Thanks William add says 2 stroke...Briggs Two Stroke would be rare. Might be a Techy 5hP? I've asked the seller.


----------



## detdrbuzzard (Jan 20, 2012)

if you can get the model number you can look it up on toro's website but briggs did make two stroke motors for toro


----------



## GTP (Dec 27, 2010)

detdrbuzzard said:


> if you can get the model number you can look it up on toro's website but briggs did make two stroke motors for toro


Great minds...i was on the toro website. Model 38420 which is 1997 and it has the Tecumseh Hsk850.


----------



## GTP (Dec 27, 2010)

They are cool engines but i REALLY am looking for a R-Tek duraforce based engine. I have a bunch of experience with these engines on My Tractor Forum and would like to have that power for Snow throwing. I usually upgrade the pilot jet to the briggs pilot 42# and wire drill the main jet to #68 which takes care of any surging and really ups the power....


----------



## micah68kj (Oct 8, 2011)

That's a *real *clean unit. Sweet.


----------



## GTP (Dec 27, 2010)

micah68kj said:


> That's a *real *clean unit. Sweet.


i agree i am waiting for seller to respond.


----------



## micah68kj (Oct 8, 2011)

GTP said:


> i agree i am waiting for seller to respond.
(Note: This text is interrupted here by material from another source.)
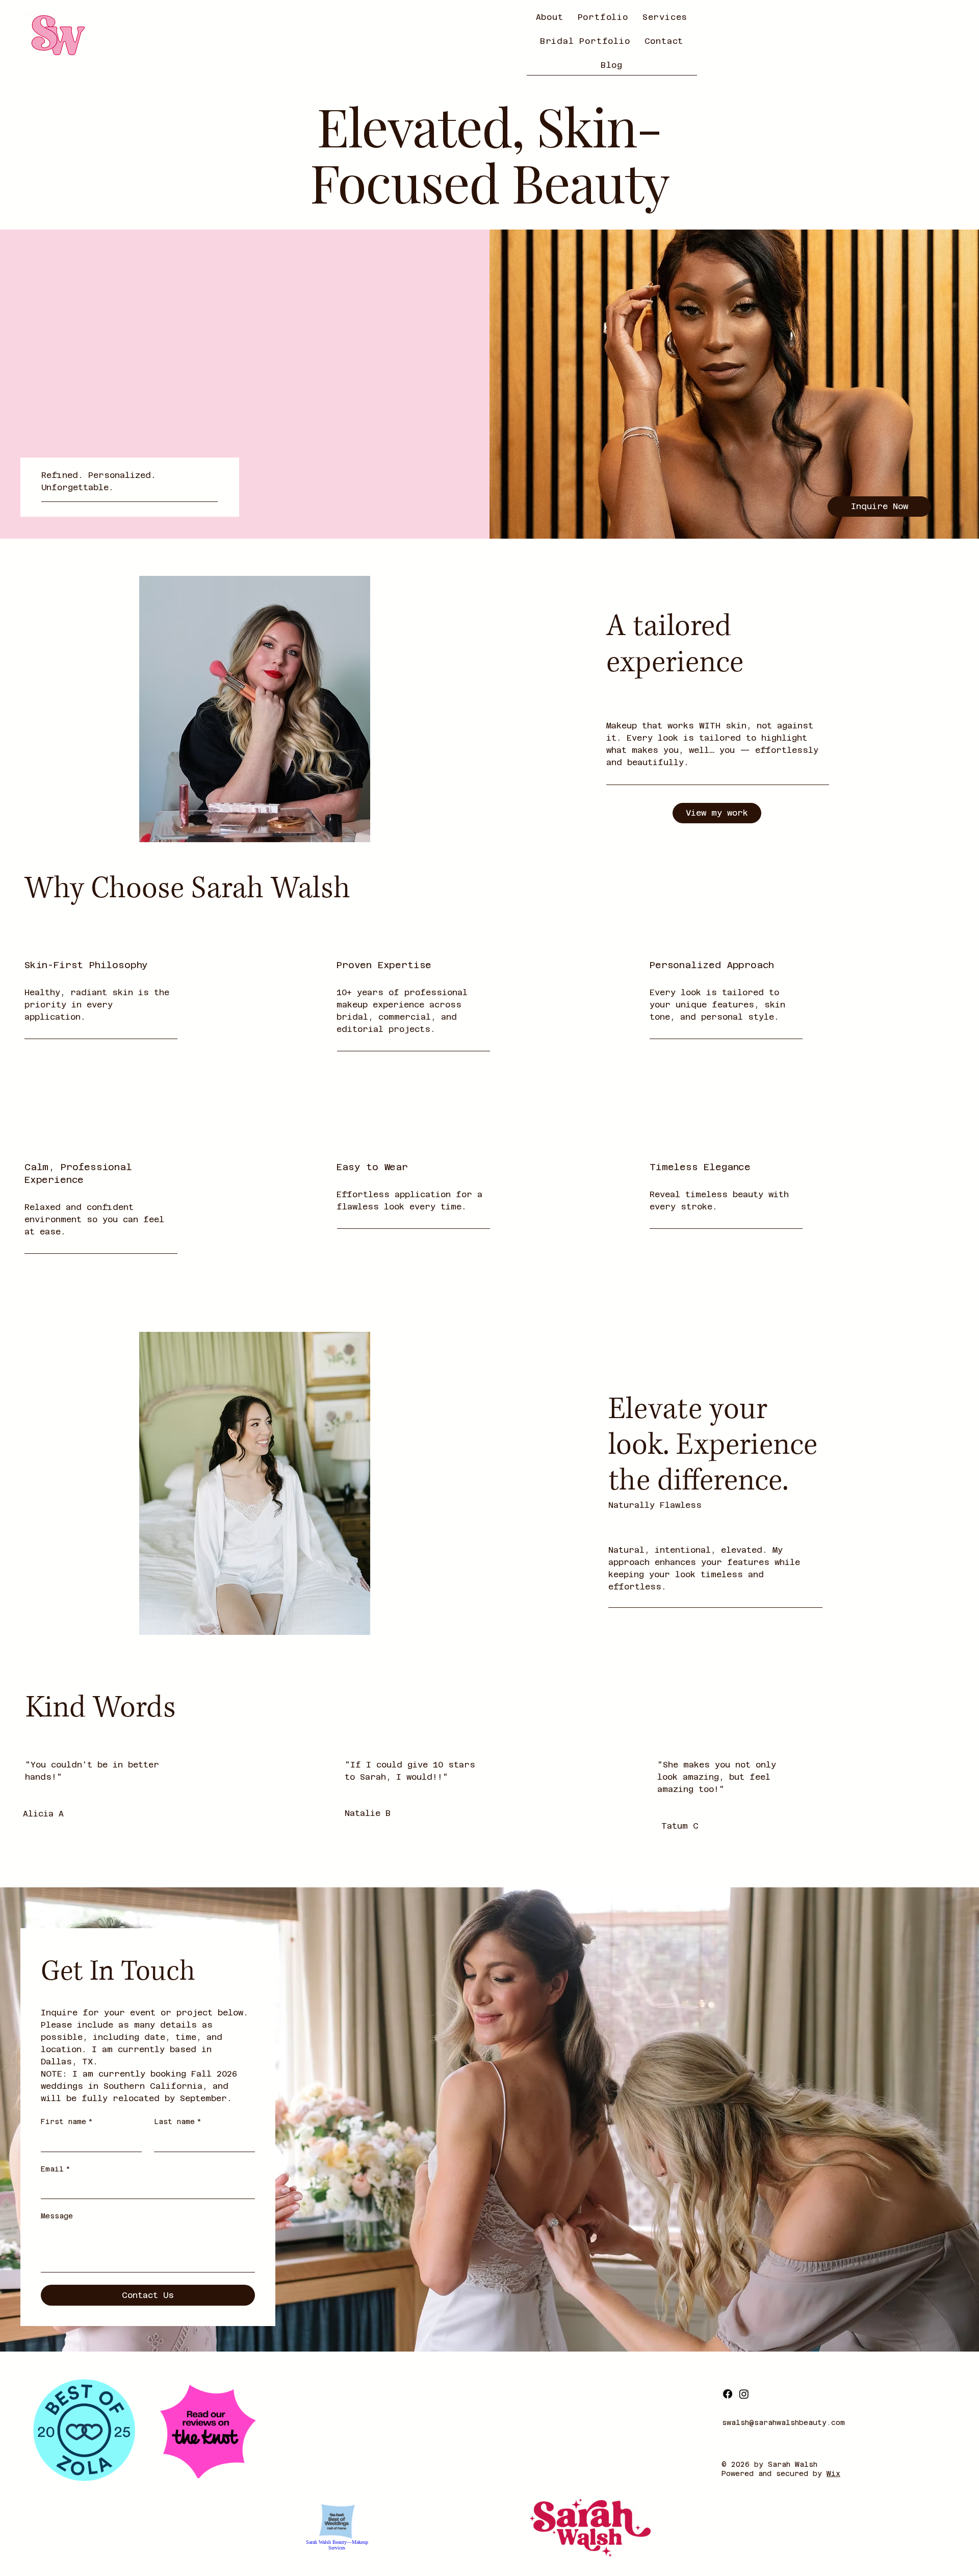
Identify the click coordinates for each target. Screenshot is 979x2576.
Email (55, 2169)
I'd try to get him down a little on that price. I think it's a little steep. Just my humble opinion.


----------



## detdrbuzzard (Jan 20, 2012)

micah68kj said:


> I'd try to get him down a little on that price. I think it's a little steep. Just my humble opinion.


 $150 is not a bad price, i would pay it
thanks for the info on the carb rejetting GTP


----------



## GTP (Dec 27, 2010)

detdrbuzzard said:


> $150 is not a bad price, i would pay it
> thanks for the info on the carb rejetting GTP


Detdr..how do you think this unit would hold up to a 6 car plus drive parking lot and a residential home? Should I save and look for a snow commander or a CCR3650..? I had a bead on a nice snow commander but it sold hours before I could get there.

Or how about the new toro 721's.?


----------